++++ EXCERPT TO READ
QJL: Do you support the State of Israel? Have you ever been there?
DR: I visited the Holy Land of Israel in 2015 and cannot wait to go back. I fell in love with the country. From the food to the wine, it was amazing. Overall, the trip was very spiritual and a great experience. I firmly support Israel and I am strongly against the BDS movement. I maintain a great relationship with the Israeli ambassador.
QJL: In which areas are your base of support and which voters are you hoping to attract?
DR: From the beginning it was clear that the African American and Jewish coalitions will win this race. I have the support of a broad coalition of the Jewish community. My very first endorsement was the tremendous support of former Queens Borough President Claire Shulman. This followed with amazing support from prominent names in the Jewish community like Shimmy Pelman, Council Member Karen Koslowitz, and Richard Altabe.
QJL: If the DA’s office will be undergoing Criminal Justice Reform, is there anything that you could do to make that more productive?
++++++++
++++ DATA FOR REVIEW
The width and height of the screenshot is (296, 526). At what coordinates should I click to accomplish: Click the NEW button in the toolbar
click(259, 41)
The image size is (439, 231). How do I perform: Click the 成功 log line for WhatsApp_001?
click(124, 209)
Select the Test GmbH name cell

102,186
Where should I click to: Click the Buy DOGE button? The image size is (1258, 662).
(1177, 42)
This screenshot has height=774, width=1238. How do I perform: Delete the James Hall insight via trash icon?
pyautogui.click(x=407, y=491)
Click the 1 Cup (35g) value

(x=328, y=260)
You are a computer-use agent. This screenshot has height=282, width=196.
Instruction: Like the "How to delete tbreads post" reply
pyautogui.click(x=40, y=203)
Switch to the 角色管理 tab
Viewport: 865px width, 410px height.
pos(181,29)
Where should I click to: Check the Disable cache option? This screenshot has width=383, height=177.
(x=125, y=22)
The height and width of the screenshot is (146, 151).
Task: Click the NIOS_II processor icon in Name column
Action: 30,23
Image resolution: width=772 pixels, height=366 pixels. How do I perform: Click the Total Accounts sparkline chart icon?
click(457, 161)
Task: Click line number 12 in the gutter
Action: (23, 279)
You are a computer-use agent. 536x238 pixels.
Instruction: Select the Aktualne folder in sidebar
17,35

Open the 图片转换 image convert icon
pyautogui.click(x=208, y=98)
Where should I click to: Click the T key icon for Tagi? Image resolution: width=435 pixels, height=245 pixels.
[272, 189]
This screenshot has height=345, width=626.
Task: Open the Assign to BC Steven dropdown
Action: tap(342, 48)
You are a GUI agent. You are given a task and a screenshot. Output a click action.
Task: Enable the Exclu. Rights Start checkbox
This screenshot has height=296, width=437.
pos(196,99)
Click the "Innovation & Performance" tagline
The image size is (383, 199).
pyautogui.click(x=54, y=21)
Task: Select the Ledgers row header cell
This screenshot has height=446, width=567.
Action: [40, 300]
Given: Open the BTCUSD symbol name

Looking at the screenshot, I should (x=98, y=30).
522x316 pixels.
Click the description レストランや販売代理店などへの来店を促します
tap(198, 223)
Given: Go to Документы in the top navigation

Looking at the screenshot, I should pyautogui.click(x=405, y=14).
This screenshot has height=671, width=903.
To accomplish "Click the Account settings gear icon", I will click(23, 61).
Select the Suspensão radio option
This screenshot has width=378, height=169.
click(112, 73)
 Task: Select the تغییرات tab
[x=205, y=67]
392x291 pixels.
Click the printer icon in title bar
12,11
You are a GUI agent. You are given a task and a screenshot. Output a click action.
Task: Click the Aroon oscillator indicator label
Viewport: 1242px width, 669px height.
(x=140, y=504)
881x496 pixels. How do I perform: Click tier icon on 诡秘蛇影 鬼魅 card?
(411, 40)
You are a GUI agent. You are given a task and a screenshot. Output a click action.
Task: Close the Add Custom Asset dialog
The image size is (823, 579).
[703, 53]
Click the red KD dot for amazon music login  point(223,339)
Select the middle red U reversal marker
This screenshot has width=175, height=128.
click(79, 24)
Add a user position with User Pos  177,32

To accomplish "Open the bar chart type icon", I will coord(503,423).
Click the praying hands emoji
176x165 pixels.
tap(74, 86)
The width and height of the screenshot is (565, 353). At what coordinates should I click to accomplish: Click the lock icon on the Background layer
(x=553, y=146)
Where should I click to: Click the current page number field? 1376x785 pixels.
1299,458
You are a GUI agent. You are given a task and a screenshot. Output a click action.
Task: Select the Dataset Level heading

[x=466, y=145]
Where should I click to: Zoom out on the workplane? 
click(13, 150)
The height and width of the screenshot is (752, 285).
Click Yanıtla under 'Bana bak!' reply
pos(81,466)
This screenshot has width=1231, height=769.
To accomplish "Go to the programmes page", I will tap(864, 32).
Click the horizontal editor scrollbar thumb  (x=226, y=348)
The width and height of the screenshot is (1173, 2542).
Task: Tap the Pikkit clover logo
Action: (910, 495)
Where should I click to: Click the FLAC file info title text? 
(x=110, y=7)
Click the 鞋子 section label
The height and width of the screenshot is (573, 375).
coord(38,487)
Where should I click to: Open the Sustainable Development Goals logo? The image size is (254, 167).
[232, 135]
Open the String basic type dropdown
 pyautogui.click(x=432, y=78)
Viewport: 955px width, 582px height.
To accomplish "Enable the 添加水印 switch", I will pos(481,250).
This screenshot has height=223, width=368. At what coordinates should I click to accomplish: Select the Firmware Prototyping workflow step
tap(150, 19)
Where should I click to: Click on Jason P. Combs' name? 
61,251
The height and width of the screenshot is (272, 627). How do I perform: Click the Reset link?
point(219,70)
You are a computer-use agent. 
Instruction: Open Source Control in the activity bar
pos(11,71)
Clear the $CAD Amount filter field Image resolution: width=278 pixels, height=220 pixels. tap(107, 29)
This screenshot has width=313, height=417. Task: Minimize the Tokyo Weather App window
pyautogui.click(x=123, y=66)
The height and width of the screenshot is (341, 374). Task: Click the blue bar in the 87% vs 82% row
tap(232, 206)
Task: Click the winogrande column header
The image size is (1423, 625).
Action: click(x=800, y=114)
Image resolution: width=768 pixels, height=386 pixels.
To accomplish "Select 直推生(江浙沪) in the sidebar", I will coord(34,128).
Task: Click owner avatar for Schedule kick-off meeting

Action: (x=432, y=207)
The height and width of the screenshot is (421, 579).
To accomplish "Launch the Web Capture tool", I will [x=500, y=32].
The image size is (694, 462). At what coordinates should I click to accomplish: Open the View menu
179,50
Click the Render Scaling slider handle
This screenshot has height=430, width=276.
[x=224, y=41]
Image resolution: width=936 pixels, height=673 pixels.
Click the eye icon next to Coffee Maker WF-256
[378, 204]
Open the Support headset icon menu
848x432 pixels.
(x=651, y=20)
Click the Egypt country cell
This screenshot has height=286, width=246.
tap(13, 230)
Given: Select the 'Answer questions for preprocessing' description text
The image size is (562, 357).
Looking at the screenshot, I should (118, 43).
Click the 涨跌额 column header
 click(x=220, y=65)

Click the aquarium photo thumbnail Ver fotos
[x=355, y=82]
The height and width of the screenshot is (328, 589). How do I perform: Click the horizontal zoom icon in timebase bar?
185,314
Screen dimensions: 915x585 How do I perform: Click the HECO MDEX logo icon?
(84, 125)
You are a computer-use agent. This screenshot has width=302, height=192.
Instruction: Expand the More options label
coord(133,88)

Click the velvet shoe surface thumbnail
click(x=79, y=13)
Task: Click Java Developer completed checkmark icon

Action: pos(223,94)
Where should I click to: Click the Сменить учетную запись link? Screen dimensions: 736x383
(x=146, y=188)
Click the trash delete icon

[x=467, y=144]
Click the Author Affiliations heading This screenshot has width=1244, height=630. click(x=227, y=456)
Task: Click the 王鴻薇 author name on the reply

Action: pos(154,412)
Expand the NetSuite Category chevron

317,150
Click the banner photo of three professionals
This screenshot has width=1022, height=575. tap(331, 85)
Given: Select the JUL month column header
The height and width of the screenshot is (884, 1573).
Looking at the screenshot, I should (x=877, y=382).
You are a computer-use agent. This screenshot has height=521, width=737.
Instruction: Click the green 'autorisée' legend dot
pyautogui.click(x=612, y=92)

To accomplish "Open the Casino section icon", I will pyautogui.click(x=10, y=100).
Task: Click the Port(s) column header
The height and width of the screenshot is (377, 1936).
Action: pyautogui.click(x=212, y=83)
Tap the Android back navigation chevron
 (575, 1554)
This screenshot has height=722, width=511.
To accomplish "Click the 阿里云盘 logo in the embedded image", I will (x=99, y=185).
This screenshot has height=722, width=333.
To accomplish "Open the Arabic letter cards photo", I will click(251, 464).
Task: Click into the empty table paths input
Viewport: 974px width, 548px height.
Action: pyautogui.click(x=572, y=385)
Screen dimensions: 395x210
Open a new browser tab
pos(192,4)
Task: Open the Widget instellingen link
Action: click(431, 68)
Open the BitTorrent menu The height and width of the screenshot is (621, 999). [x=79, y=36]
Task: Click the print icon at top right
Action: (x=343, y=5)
++++++++
=== TASK DIRECTIONS ===
Pick up the QJL and DR interview after its final question and write the passage that follows.

=== ANSWER AREA ===
DR: We must find a way to bring our police precincts into the 21st century. I believe that the 911 system is overwhelmed and we must find a way to divert calls. The cops are simply called too often, and we as a community are too reliant on the police to respond to what often are nonviolent needs. Additionally, it is possible that each precinct should have a hate crimes unit like the counterterrorism unit. When there is a hate crime, all yeshivahs suddenly get a police car in front. There might be a smarter way to tackle the overall hate crime issue.
QJL: What would you do to improve educational opportunities for minority youth?
DR: $50 million in capital over the last 6 years has been put into the public school system in Queens. We also found resources for the yeshivah system for vocational training programs. I would also want to fund educational programs and science labs, as green technology is certainly the future. When I began my work, computers were scarce in classrooms. Now they are nearly everywhere, and I will work to make sure this is the standard throughout Queens.
QJL: Would you stand in the way of building more charter or private schools?
DR: No, I am a strong believer and supporter of choice as being important. I am against co-locations, because this presents a variety of struggles. Community-led charters are the way to go, and I shy against the big corporation model, but I will work with what is presented to me. I strongly care about all aspects of schooling.
QJL: What would you do to help young people buy homes or to help with the housing shortage in Queens?
DR: Foreclosure assistance has been part of my work in the Council, particularly part of the Foreclosure Prevention Program. I will work to get the First Time Home Buyer Club expanded with more funding. Young people who finally purchase their first home should not be allowed to fall behind in their payments, especially in these critical circumstances we find ourselves in today.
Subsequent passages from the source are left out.